Analia Segal: There’s an interesting contrast here between fantasy and the reality of the interface in our lives. The girl confronting another world, through a screen, brings to mind Alice in Wonderland. Meanwhile, there are moments that ground me in contemporary reality; to use an actual computer, for example—it’s a reminder that the objects are what they are.
Lindsay McAleavy: The overarching idea was to create a synthetic world, with high-key colors, vinyl costumes, plastic plants, fake turf. But it was also important to address reality, the experience we all share in this world. I wanted the performers, and the audience, to feel transported but also to understand that the story was about something more real than the installed environment was making it seem.
AS: So much here is about surface, which is incredibly contemporary. One of my favorite scenes has the girl putting her hands over the plastic fire, trying to get warmth from it.
LM: She’s seeking anything real from it . . . There’s also the Mylar sheet, something that actually does create warmth, but on a deeper level, it’s not warm or comforting at all.
AS: In some films, the physical distance between the projection and the viewer adds to the work. In this case, a real physical interaction with the materials of the film could have pushed the experience so much further.
LM: I agree. I would have loved to do more with the installation. The final shot, when the girl—the pilgrim—is approaching the screen, in an ideal world, that’s where the film would be playing, on that screen [fig. 2].
AS: I’m curious about the film’s title, The Plastic Pilgrim—the choice of identifying the protagonist as a pilgrim, a person who journeys to a sacred place for religious reasons.
LM: I’ve always loved the book Siddhartha by Hermann Hesse, and a lot of the film’s plot is based on a similar theme, the search for enlightenment, a spiritual journey.
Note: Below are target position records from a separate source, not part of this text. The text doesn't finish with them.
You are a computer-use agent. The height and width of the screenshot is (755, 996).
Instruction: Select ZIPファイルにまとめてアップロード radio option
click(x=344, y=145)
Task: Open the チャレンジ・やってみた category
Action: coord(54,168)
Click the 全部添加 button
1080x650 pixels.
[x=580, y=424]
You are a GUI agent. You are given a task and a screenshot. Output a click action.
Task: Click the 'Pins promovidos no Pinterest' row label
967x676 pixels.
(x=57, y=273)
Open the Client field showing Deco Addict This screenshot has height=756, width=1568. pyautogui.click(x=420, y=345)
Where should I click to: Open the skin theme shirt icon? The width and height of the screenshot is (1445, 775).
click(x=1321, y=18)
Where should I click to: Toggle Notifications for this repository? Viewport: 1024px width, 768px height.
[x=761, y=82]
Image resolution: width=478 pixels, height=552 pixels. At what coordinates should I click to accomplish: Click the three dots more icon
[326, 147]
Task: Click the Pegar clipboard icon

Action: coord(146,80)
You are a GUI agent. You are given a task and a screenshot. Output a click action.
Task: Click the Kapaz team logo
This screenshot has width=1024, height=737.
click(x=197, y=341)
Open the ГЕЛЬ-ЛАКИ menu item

Before I made the film, I’d taken a semester off and spent a lot of time doing street photography, and I was starting to become aware of the layers of trash in the city landscape. I would walk outside and think, this is sad, what do we do about this? The ultimate solution would be to eliminate all this trash, but first we have to accept where we are and who we are, accept the plastic world we live in.
AS: Does the typography in the opening have a religious reference?
LM: Ricardo Hernandez, a graphic design major, did the opening sequence and made that typography, with a Buddhist reference. Combining the type and the lotus imagery with factory footage was an attempt to connect Buddhism and meditation to the production of plastic bottles, finding spirituality in this repetitive process.
AS: The lens you use to deal with this subject matter could also describe your role as an artist—to raise awareness, but at the same time, to transcend your own experience using a poetic approach.
LM: For a long time, I didn’t know how I wanted to talk about what I was seeing. I’d started by doing long shots of never-ending series of trash bags on the sidewalk. But I had to do more. So I came to this idea of beautifying trash.
AS: I find it fascinating, your experience walking around the city, looking at trash. As artists, the question often comes up, where do we get inspiration? We’re not isolated in a little room—it’s everyday life that we deal with.